Ernest Lavisse 1842-1922 (Galica/BNF)

L’appel est entendu par l’historien Ernest Lavisse (1) qui s’attèle immédiatement à la tâche : « A l’enseignement  historique incombe le glorieux devoir de faire aimer et comprendre la patrie (..). Si l’écolier n’emporte pas avec lui le vivant souvenir de nos gloires nationales (..), s’il n’a point appris ce qu’il a coûté de sang et d’efforts pour faire l’unité de notre patrie (..), l’instituteur aura perdu son temps » (in Revue pédagogique, juillet 1891).


(collection musée)

Ferdinand Buisson préconise aussi l’enseignement du roman national dans son Dictionnaire pédagogique. Dans son article Histoire, en 1887, il écrit qu’il ne serait être question d’enseigner l’histoire « avec le calme qui sied à l’enseignement de la règle des participes ; il s’agit de la chair de notre chair et du sang de notre sang (..) ; l’histoire ne s’apprend pas par cœur, mais avec le cœur (..) faisons leur aimer nos ancêtres les gaulois et les forêts des druides, Charles Martel à Poitiers, Roland à Roncevaux, Jeanne d’Arc, Bayard, tous nos héros du passé, même enveloppés de légendes (..) Puisque la religion ne sait plus avoir prise sur les âmes, puisque le paysan n’est plus guère occupé de la matière et passionné que pour les intérêts, cherchons dans l’âme des enfants l’étincelle divine ; animons-la de notre souffle. Les devoirs, il sera d’autant plus aisé de les faire comprendre que l’imagination des élèves, charmée par des peintures et des récits, rendra leur raison enfantine plus attentive et docile. »


(collection musée)

« Nos ancêtres les Gaulois », voilà un bon début pour une histoire de France, surtout quand elle est enseignée dans les colonies, aux petits « indigènes ». Mais pourquoi pas nos ancêtres les romains ? Ou les Germains, les Celtes, les Francs ? Force est de constater que cette affirmation, comme d’autres d’ailleurs, est une pure création du 19ème siècle, un mythe de plus véhiculé par le manuel le Petit Lavisse, qui fut le bréviaire de plusieurs générations d’écoliers depuis les années 1880 jusque dans les années 1930. Cette affirmation indignait déjà les historiens de l’époque et Charles Seignobos, auteur de manuels scolaires, s’insurgeait en 1937 : « Même si nous avons hérité de leur langue, nous ne descendons pas des Gaulois ! ». Il affirmait dans son Histoire sincère de la nation française, que c’était une légende abondamment colportée dans les écoles de la Troisième République, qui avait servi les intérêts de la propagande d’Etat au détriment de la vérité historique. Cette vision « gauloise » ne s’accompagnait-elle pas, notait Seignobos, de l’invention de l’ennemi héréditaire, le germain ? Mauvais souvenir de la guerre de 1870 peut-être.


(archives nationales)

Le roman national

C’est à Ernest Lavisse que l’on doit le concept de « roman national », bien qu’il n’en ait pas inventé l’expression venue plus tard et qui sera popularisée par Pierre Nora. Si le système aristocratique garantissait les places en fonction de la naissance, la République lui a substitué une méritocratie qui récompense les élites : choisir les meilleurs, toujours et partout, est le premier principe républicain.

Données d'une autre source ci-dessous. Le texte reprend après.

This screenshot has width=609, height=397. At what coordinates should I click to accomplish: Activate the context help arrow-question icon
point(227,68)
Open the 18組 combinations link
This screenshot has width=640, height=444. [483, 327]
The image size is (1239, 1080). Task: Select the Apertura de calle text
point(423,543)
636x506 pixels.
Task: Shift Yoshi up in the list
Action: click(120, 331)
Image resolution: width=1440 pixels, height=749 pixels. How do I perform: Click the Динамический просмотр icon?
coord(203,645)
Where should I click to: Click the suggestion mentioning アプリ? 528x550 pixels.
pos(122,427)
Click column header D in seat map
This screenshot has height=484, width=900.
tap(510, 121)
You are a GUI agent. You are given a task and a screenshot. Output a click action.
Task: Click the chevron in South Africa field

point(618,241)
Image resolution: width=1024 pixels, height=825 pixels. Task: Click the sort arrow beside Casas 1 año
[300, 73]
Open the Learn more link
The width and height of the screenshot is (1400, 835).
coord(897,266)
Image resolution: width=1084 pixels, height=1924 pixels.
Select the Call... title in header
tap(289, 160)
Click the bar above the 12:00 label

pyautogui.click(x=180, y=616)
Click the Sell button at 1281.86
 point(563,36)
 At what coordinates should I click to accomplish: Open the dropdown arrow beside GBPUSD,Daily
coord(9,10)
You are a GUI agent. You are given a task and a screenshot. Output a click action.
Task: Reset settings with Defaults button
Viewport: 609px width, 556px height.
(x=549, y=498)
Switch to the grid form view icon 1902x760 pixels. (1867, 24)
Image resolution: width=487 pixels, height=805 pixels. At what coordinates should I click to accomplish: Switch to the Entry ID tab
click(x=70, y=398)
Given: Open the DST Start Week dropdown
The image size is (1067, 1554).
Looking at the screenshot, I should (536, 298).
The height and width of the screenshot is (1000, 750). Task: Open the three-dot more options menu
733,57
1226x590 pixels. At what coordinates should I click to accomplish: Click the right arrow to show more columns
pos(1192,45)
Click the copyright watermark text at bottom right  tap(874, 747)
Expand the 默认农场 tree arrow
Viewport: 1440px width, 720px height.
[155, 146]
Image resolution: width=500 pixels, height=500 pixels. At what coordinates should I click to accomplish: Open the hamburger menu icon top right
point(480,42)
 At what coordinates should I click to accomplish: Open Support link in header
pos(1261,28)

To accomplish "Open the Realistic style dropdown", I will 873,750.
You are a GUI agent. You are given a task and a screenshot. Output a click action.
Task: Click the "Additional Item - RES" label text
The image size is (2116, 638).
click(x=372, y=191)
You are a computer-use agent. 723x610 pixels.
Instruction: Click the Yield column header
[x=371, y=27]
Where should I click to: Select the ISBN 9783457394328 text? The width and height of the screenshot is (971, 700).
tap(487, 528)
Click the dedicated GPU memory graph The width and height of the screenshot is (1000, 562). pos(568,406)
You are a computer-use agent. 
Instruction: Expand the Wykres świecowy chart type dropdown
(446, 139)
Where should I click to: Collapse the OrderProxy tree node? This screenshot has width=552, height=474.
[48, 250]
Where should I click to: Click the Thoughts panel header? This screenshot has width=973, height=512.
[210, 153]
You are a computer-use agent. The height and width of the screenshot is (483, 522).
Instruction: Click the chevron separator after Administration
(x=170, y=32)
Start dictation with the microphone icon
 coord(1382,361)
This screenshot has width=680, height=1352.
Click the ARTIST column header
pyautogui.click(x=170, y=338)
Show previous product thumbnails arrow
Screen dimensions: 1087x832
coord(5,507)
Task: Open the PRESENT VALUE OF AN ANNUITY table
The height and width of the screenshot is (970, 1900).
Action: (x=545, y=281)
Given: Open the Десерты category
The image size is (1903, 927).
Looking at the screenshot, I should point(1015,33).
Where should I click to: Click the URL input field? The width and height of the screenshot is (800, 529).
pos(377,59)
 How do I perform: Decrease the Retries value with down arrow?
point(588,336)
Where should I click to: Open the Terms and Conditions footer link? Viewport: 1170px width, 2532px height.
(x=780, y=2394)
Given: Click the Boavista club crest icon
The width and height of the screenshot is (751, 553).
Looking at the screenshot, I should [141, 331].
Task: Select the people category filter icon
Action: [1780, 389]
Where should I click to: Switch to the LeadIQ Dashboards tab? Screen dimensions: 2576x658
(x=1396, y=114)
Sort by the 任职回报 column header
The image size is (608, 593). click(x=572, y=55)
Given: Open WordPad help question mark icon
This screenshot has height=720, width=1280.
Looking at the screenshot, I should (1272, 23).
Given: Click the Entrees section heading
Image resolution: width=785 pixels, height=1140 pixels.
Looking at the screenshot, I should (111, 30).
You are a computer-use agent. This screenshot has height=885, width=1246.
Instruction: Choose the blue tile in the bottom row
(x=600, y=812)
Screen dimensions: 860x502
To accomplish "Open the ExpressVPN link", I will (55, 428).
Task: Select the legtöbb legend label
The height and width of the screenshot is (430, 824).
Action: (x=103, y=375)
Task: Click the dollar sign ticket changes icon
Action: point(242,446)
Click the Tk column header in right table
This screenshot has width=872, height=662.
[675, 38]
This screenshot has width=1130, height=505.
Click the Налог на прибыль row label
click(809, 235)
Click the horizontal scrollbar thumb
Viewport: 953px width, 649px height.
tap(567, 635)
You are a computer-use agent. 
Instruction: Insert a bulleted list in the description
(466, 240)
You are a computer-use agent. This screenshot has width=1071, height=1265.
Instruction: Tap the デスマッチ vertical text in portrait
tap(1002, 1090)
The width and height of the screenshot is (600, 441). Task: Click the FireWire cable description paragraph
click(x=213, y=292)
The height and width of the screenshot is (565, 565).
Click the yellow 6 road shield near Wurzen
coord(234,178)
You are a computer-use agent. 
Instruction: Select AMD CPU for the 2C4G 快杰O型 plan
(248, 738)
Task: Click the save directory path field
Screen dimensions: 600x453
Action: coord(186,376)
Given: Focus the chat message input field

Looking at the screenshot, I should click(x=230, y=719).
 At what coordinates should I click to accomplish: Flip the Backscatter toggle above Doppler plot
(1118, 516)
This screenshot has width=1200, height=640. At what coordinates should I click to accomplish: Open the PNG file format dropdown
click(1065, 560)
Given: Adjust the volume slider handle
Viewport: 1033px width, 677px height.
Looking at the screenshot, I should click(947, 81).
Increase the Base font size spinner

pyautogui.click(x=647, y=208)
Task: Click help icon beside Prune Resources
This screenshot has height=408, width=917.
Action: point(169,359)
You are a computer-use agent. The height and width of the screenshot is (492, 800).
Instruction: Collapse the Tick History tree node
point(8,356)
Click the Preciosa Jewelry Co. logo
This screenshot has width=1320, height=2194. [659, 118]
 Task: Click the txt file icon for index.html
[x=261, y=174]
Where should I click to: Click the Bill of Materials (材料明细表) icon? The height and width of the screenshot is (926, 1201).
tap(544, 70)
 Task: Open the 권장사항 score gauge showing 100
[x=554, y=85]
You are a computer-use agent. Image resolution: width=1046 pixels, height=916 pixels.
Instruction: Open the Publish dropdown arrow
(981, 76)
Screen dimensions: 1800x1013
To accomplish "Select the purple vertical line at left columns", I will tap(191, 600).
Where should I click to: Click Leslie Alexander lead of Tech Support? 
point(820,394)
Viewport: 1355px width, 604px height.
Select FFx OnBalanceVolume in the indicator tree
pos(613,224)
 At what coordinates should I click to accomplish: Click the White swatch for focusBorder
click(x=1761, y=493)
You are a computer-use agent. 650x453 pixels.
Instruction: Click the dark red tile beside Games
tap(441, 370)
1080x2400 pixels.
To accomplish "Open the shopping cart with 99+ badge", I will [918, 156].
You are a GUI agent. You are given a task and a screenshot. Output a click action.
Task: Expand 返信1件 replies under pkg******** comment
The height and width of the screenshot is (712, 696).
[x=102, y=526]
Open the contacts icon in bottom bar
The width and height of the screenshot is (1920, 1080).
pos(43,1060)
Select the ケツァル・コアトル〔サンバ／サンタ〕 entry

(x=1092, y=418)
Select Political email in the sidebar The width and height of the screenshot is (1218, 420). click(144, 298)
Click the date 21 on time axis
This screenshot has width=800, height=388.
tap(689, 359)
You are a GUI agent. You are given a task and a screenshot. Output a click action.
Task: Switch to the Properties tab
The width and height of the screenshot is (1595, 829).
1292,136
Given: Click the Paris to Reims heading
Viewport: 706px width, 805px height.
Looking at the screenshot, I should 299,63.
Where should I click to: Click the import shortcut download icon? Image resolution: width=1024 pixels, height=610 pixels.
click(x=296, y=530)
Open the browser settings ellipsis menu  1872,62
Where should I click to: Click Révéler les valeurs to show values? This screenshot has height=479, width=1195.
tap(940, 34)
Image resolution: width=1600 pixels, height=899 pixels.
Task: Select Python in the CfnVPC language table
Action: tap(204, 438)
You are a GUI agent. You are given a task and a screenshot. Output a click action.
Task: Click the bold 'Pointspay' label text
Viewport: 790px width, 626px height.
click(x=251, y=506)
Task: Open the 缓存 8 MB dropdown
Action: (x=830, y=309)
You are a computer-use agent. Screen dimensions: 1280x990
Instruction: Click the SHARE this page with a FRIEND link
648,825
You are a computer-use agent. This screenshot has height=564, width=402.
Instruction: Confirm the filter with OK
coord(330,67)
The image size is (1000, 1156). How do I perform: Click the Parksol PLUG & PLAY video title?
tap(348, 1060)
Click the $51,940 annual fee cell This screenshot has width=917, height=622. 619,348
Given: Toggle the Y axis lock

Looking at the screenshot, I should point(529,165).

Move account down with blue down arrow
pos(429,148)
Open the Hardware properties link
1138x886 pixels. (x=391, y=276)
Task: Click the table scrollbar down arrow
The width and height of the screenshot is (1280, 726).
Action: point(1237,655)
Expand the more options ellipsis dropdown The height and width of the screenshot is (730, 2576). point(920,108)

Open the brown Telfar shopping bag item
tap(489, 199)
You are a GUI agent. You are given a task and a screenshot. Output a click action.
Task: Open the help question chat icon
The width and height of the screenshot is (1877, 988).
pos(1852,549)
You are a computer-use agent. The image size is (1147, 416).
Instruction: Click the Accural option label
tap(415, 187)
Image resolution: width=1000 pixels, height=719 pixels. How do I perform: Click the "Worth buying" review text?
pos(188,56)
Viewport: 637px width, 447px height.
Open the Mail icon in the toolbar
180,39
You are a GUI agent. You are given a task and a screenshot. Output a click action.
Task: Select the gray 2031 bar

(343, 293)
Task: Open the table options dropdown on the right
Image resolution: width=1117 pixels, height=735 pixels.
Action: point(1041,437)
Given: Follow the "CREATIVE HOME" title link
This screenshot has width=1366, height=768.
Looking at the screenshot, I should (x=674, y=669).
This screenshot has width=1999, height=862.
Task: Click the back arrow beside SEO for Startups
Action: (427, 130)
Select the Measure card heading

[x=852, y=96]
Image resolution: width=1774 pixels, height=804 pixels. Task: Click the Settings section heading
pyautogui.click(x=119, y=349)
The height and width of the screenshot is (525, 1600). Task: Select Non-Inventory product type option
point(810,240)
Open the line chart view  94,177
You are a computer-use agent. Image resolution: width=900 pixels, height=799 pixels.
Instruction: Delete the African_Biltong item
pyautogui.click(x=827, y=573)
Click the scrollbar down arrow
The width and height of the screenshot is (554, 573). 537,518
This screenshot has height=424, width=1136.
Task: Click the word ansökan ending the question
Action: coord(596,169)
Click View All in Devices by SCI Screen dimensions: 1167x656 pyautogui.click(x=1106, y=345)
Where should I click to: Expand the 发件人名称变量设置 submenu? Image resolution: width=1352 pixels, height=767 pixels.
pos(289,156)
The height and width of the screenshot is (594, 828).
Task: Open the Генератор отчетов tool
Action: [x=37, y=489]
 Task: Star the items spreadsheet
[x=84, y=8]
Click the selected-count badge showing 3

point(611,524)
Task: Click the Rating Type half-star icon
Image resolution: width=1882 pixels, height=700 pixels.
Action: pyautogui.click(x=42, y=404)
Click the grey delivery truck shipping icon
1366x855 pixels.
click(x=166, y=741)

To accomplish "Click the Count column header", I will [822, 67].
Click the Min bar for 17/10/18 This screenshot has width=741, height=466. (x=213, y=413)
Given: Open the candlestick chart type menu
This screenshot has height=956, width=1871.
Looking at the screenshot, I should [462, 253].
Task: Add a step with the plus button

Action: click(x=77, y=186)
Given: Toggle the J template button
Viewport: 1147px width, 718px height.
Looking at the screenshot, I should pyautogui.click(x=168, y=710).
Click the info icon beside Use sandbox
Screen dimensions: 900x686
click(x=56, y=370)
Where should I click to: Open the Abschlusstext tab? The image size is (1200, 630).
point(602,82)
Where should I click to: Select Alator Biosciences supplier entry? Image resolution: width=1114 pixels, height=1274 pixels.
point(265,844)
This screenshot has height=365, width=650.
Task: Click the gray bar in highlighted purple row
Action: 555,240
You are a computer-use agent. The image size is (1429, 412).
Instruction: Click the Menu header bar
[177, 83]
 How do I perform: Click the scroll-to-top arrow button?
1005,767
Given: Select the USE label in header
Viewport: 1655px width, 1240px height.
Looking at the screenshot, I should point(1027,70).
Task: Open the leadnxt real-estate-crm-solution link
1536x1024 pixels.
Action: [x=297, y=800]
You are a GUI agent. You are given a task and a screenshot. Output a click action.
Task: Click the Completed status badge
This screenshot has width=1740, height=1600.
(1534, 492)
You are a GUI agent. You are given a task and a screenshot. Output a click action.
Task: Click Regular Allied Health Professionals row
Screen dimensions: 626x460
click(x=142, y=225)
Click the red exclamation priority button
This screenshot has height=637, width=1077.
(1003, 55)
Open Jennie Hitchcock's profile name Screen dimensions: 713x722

On pourrait définir cette notion de « roman national » par la capacité à mettre en récit des faits ou des personnages historiques choisis comme « significatifs ». Chez les écoliers, ce pouvait être un moyen de glisser doucement du merveilleux des contes au factuel de l’Histoire. Ernest Lavisse charge ainsi l’histoire scolaire d’une véritable mission: il s’agit, en construisant des liens entre le passé, le présent et l’avenir, de fournir un socle culturel aux enfants qui ont naturellement, selon lui, un amour spontané pour leur patrie : « Aimer la France parce qu’elle est belle et qu’il y fait bon vivre n’est pas du patriotisme ». 


Rossignol©collection (collection musée)

Alors, quelle histoire enseigner à ces enfants de la patrie pour en faire de vrais patriotes ? Le « Petit Lavisse » propose un récit tantôt descriptif, tantôt chronologique, en commençant par l’histoire de deux peuples, les Gaulois puis les Francs. De cette dernière découle celle d’un pays nommé France, respectivement féodale, monarchique, post-révolutionnaire. Dès lors, l’histoire n’est plus celle des peuples mais devient celle des dynasties, des rois, des personnages illustres, sortis des oubliettes ou même réinventés. Enfin est abordée la « déstabilisation » révolutionnaire et sa succession de régimes.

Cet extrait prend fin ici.